__Problem statement__: From the entries below, return word for word the lines that begin at the line containing "will [10, 141]." and stop after the line containing "Action: click(x=90, y=124)".

__Given entries__:
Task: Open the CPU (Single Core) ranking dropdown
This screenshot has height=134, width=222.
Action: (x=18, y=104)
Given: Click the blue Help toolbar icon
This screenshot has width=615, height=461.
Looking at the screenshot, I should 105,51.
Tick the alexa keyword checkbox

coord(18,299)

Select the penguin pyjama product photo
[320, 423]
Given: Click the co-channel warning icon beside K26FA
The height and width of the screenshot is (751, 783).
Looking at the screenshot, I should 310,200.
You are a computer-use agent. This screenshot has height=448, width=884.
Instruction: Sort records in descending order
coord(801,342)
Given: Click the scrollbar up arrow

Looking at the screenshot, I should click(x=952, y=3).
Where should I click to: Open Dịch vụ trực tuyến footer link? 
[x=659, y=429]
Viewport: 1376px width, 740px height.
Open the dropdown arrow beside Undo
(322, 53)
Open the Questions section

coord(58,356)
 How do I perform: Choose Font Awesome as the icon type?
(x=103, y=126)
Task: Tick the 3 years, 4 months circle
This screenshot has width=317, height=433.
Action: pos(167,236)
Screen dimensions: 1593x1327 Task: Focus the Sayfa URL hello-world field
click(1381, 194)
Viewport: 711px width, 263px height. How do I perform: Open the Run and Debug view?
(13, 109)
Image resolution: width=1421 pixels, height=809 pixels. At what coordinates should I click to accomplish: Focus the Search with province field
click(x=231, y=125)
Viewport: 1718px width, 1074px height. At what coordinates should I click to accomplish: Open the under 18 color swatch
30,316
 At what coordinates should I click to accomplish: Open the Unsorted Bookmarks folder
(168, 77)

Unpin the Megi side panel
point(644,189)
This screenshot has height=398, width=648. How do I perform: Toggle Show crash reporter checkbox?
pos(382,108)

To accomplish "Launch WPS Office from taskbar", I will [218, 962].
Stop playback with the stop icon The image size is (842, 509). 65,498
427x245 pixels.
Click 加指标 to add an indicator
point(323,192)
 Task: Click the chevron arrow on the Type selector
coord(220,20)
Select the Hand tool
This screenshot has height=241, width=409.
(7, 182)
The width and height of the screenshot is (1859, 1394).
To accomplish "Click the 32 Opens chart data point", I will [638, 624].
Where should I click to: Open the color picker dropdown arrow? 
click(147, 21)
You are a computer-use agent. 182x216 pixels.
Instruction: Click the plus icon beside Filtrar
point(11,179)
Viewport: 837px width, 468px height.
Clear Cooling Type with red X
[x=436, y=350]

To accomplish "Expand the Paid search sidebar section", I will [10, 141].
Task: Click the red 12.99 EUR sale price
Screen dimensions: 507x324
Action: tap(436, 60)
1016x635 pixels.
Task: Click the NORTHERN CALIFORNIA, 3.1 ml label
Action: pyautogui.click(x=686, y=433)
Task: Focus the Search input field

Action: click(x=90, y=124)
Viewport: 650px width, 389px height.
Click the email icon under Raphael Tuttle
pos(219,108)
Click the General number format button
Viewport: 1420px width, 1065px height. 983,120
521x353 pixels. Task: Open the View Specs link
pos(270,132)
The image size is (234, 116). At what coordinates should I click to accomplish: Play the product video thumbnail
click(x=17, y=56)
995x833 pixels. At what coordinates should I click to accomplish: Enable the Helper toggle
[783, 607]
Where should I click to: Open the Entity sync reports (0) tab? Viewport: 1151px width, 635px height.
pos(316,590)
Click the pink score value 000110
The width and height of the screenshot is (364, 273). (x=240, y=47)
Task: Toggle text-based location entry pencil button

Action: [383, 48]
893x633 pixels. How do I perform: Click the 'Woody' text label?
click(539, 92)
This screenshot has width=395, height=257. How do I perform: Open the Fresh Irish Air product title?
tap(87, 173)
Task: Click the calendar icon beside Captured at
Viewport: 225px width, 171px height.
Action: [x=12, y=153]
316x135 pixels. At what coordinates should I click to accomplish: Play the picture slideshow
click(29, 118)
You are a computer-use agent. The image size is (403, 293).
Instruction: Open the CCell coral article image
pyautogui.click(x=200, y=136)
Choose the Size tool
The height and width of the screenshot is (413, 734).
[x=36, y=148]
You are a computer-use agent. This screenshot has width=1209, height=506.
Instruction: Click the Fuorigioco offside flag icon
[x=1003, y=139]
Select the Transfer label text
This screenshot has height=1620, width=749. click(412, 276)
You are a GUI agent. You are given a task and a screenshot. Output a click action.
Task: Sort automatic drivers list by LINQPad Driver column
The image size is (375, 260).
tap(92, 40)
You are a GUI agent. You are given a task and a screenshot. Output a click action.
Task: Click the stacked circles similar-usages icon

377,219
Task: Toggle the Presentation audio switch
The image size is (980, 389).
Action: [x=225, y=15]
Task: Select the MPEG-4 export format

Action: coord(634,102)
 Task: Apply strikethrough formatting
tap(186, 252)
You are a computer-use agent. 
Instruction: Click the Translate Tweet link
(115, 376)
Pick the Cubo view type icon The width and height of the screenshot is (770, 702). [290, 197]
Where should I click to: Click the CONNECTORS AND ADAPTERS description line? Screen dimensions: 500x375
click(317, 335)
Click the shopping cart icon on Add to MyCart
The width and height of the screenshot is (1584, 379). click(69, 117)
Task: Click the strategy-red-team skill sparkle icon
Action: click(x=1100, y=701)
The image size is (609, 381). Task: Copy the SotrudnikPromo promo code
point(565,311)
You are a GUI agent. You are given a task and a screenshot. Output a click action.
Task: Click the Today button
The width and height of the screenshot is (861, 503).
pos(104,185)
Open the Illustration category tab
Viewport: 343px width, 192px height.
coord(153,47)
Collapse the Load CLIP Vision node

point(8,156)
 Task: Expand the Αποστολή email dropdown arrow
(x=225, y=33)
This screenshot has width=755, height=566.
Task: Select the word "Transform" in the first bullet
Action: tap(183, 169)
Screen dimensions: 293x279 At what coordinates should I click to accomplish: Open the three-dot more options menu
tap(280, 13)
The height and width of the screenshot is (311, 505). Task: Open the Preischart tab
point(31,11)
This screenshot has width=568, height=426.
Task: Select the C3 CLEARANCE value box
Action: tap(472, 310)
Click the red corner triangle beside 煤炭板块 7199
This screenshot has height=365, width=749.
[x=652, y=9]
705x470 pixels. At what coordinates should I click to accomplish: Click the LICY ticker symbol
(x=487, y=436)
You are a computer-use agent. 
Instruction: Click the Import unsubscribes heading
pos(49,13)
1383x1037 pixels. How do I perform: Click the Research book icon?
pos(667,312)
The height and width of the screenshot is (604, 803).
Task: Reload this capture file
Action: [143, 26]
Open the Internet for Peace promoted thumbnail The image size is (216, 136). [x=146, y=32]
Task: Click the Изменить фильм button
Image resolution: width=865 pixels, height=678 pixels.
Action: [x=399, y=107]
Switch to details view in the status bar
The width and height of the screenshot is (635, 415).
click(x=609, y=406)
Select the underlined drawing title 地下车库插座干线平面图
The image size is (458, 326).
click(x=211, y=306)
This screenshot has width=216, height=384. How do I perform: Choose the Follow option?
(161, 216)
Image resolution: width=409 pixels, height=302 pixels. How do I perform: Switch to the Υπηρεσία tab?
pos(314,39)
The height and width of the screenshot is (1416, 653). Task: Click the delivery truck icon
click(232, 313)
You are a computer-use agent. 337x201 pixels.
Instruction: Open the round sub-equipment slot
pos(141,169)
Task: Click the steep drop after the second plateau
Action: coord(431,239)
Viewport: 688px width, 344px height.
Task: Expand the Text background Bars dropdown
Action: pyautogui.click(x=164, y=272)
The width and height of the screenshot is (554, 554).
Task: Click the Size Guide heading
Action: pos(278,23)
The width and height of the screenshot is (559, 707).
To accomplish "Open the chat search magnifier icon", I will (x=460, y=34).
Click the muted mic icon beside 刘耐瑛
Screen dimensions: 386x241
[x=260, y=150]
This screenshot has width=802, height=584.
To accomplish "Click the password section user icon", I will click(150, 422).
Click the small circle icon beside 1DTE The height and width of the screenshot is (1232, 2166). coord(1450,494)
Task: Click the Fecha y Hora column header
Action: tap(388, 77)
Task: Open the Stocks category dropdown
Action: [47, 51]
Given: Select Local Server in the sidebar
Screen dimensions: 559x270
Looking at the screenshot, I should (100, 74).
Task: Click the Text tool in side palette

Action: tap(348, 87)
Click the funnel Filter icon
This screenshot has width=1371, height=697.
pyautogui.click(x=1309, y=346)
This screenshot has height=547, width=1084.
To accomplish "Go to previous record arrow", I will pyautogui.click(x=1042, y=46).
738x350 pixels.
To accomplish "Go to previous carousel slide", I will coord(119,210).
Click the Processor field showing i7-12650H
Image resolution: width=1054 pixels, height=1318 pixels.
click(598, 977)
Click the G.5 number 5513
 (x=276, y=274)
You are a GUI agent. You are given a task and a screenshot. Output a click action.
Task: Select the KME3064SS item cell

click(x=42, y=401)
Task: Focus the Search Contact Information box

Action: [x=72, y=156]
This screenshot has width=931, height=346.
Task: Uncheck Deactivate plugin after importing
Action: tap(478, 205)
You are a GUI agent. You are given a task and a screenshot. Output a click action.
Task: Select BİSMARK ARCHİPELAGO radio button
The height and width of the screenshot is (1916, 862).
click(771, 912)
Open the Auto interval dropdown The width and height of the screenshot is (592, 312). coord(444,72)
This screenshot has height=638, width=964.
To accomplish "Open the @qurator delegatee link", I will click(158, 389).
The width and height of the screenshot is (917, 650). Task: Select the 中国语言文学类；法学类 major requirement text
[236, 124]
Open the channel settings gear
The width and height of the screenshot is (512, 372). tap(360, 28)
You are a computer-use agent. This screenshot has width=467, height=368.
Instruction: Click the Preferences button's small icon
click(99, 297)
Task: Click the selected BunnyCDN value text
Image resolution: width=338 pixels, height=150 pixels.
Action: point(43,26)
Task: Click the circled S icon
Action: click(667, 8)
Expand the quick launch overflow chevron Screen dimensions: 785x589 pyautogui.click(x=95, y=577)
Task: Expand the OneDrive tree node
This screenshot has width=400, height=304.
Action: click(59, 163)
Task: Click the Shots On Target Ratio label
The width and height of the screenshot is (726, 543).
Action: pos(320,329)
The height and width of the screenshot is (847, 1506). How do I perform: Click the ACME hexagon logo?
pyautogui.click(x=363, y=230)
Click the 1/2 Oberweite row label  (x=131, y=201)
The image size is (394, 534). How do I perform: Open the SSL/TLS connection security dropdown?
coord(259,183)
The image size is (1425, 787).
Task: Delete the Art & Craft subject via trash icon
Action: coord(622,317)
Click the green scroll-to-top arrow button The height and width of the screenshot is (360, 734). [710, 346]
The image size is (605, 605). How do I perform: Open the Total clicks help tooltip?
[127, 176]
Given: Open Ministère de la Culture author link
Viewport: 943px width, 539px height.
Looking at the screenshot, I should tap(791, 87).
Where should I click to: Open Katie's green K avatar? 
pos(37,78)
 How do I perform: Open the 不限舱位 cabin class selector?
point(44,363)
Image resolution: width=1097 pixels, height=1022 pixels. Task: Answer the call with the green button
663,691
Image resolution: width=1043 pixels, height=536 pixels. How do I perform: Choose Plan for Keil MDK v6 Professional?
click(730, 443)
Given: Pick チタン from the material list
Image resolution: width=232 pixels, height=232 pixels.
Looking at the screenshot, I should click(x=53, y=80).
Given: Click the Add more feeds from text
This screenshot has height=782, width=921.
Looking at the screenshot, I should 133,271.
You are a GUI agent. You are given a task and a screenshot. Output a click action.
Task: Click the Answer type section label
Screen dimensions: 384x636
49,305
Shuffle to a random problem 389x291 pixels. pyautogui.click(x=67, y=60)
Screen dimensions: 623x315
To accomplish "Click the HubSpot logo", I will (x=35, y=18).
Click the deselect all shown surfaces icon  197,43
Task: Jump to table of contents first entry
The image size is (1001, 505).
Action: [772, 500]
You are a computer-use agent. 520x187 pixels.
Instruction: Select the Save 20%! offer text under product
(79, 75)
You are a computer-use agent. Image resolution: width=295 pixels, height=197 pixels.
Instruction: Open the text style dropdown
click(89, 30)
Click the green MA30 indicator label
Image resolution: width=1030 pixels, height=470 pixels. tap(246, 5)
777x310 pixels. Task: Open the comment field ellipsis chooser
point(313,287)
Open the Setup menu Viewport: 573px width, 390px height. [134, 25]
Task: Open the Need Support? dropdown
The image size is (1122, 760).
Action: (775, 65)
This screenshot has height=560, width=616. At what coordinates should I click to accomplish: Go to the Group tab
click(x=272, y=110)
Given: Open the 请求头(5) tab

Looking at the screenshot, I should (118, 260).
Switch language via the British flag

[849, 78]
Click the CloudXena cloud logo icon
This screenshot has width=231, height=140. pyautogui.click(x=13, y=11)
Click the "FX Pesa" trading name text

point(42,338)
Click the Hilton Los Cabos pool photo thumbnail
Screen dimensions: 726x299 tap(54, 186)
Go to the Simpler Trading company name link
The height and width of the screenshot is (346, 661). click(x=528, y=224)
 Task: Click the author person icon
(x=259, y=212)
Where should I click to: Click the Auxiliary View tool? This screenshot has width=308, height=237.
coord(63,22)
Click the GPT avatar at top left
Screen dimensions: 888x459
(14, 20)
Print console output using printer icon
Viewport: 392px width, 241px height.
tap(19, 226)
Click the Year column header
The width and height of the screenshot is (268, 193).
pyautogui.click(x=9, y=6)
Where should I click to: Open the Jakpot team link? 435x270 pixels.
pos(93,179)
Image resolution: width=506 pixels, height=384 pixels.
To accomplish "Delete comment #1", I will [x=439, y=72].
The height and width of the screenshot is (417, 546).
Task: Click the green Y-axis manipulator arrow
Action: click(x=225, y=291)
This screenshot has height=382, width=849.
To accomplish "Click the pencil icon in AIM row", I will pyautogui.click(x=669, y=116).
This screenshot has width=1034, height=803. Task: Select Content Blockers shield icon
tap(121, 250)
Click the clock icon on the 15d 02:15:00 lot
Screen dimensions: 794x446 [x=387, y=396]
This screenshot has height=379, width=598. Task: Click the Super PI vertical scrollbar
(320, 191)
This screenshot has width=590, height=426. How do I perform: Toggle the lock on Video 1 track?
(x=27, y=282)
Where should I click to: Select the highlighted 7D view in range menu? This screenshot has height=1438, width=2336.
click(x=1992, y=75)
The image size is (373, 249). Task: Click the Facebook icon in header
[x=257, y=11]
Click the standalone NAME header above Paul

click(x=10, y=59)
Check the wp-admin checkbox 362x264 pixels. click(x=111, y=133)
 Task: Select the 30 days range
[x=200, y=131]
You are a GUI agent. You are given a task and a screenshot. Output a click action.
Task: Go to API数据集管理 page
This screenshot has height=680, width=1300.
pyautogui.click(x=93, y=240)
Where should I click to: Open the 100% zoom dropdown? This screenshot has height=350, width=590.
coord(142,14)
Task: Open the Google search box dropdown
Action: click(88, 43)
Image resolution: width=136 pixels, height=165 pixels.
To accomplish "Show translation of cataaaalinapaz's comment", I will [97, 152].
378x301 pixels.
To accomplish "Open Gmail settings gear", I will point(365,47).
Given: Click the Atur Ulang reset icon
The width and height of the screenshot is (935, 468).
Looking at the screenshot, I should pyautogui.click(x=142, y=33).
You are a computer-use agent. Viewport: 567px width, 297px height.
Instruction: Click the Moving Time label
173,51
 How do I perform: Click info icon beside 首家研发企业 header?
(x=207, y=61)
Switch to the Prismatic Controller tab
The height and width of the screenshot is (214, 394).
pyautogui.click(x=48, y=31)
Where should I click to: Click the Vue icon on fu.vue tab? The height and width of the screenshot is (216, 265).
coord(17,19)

__Answer for this exercise__:
To accomplish "Expand the Paid search sidebar section", I will [10, 141].
Task: Click the red 12.99 EUR sale price
Screen dimensions: 507x324
Action: tap(436, 60)
1016x635 pixels.
Task: Click the NORTHERN CALIFORNIA, 3.1 ml label
Action: pyautogui.click(x=686, y=433)
Task: Focus the Search input field

Action: click(x=90, y=124)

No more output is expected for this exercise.